Magnetochiral dichroism resonant with electromagnons in a chiral-lattice magnet Cu$_{2}$OSeO$_{3}$

Multiferroics, in which magnetic and ferroelectric properties coexist and are entangled, is one of the most promising candidates for materials that are capable of the control of the magnetization (M) by an electric field and the electric polarization (P) by a magnetic field. One direct consequence of the strong magnetoelectric (ME) coupling in multiferroics is an intriguing spin excitation endowed with electric-dipole activity. This remarkable spin excitation, termed as electromagnon, is ubiquitously found in multiferroics.

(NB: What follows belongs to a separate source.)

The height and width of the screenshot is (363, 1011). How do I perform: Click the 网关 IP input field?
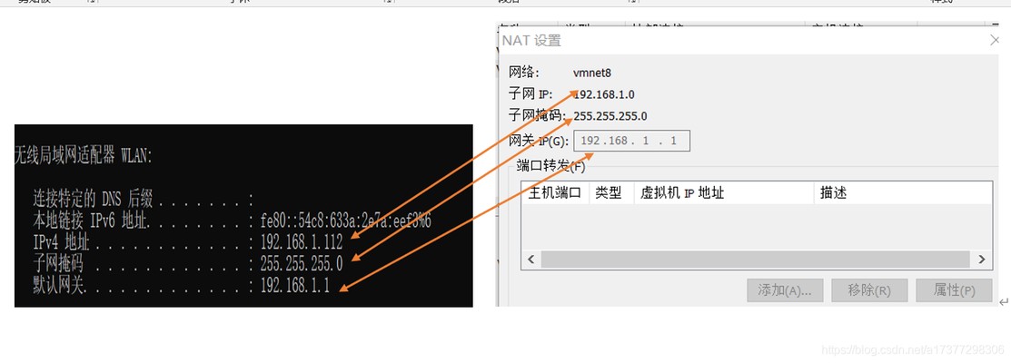(x=630, y=141)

In this study, we performed broadband microwave spectroscopy under magnetic fields in Faraday geometry to study the ME resonant character of the electromagnon in a multiferroic chiral-lattice magnet Cu$_{2}$OSeO$_{3}$. We successfully observed different transmittance for oppositely propagating microwaves upon the electromagnon--the behavior known as magnetochiral dichroism (MChD). By studying the MChD spectra for various configurations, we elucidate the relationship between the MChD spectra and the dynamics of M and P upon the electromagnon excitation. We also discuss the magnitude of the MChD within the framework of a quantum theory and find that the theory well reproduces the experiment.